**Task requirements**
Would you output, exactly as written, the line with "The height and" and all lines after it to the end of the data below, and no others?

### Supplied material ###

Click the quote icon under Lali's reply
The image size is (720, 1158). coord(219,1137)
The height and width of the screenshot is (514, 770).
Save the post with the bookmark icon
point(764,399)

###

**Exercise result**
The height and width of the screenshot is (514, 770).
Save the post with the bookmark icon
point(764,399)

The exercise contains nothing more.